The IIF’s research lays bare the economic disruption that will confront equity investors during the initial phases of the green transition. Inflation could be more volatile over the next five to seven years than it has been for much of the time since the financial crisis of 2008, remaining above central bank targets in many countries. GDP growth, meanwhile, will trail the long-term average as the gains in productivity that will come from investment in green technology are unlikely to materialise until the latter stages of the journey to net zero.
The lacklustre growth and erratic inflation brought about by the net zero transition could weigh on corporate profitability and, ultimately, dividends and shareholder returns over the next five to seven years.
A decline in households’ disposable income will result in lower aggregate demand and a fall in company revenues.

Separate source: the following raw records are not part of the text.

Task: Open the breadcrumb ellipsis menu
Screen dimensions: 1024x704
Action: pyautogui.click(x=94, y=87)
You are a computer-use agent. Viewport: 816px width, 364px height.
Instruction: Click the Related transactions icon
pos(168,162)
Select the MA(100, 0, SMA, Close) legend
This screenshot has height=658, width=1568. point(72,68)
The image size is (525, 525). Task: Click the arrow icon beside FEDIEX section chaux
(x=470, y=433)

Add to that a rise in businesses input costs and the burden of more stringent environmental regulations, and the conditions are in place for a steady but persistent contraction in profit margins. Factoring this into our models, we find that annual returns from equity markets will, in aggregate, be in the low single digit range in inflation-adjusted terms through the remainder of the 2020s.
But the broader picture masks wide divergences across countries and industries. No two sectors of the equity market will experience the economic effects of net zero in the exactly the same way.

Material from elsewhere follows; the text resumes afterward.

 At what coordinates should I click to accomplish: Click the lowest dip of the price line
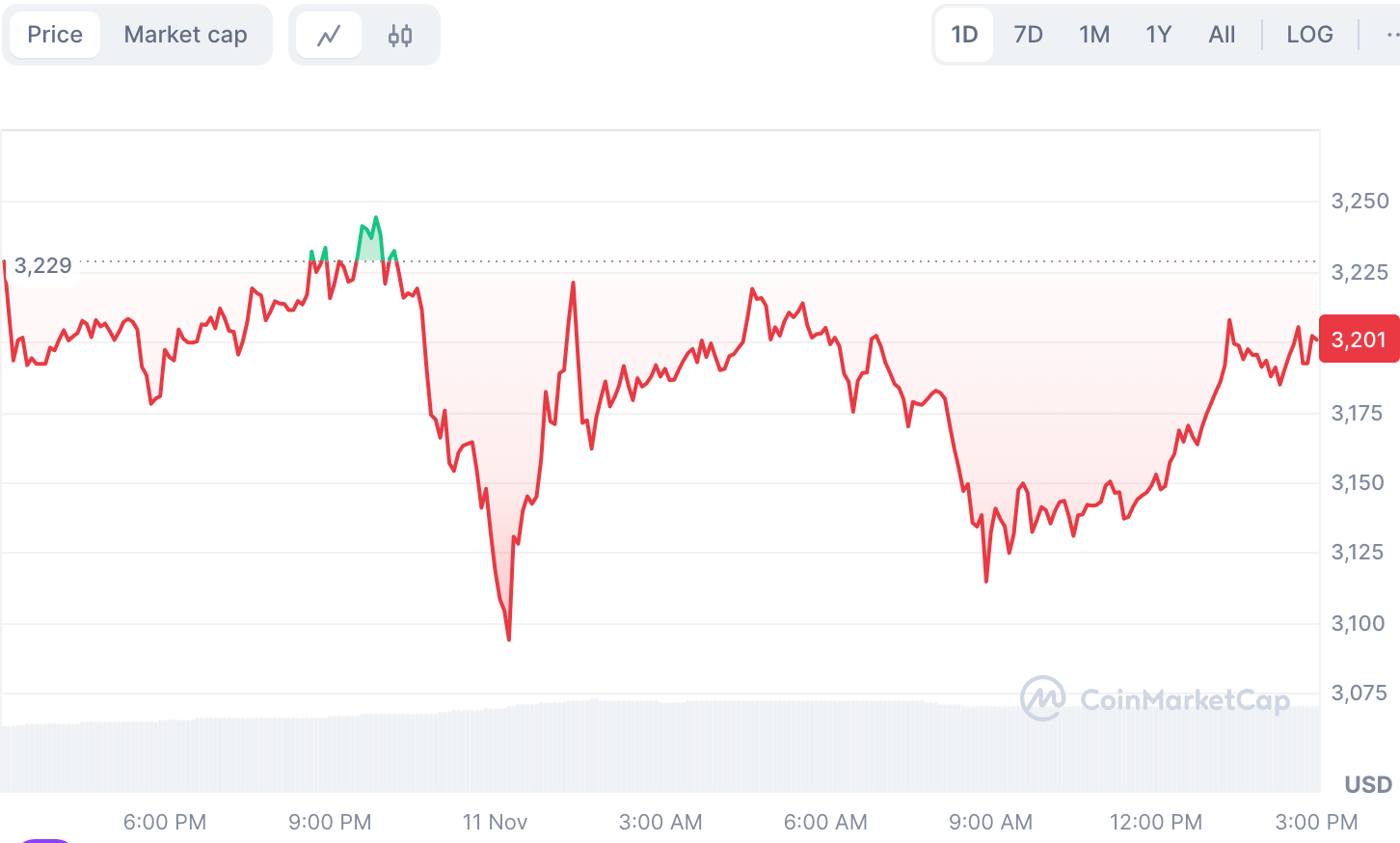coord(508,638)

One important conclusion to draw from the analysis is that the US stock market might lose much of its effervescence. That is a view we have held for some time and for several reasons. But clearly, the considerable cost of net zero for the world’s largest, and most carbon-heavy, economy is a primary factor. US companies will find that policy measures such as the pursuit of green technology self-sufficiency and more punitive carbon pricing will crimp profits. In the absence of financial transfers from the developed to the developing world, emerging market equities could also struggle, particularly in countries that are reliant on fossil fuels.

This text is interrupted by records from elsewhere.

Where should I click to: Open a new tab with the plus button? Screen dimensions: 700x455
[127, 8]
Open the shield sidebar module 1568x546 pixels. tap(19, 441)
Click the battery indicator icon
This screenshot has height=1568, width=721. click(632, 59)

Consumer-facing firms are also susceptible to declines in household spending. Expect their share prices to underperform the broader market. Energy companies that are slow to transition and face the prospect of owning stranded assets are also vulnerable.
By contrast, shares of companies operating in the materials sector should fare well as demand for green metals and other commodities outstrips supply. Industrial and semiconductor firms supplying infrastructure and equipment critical to the net zero transition can also be expected to deliver market-beating investment returns.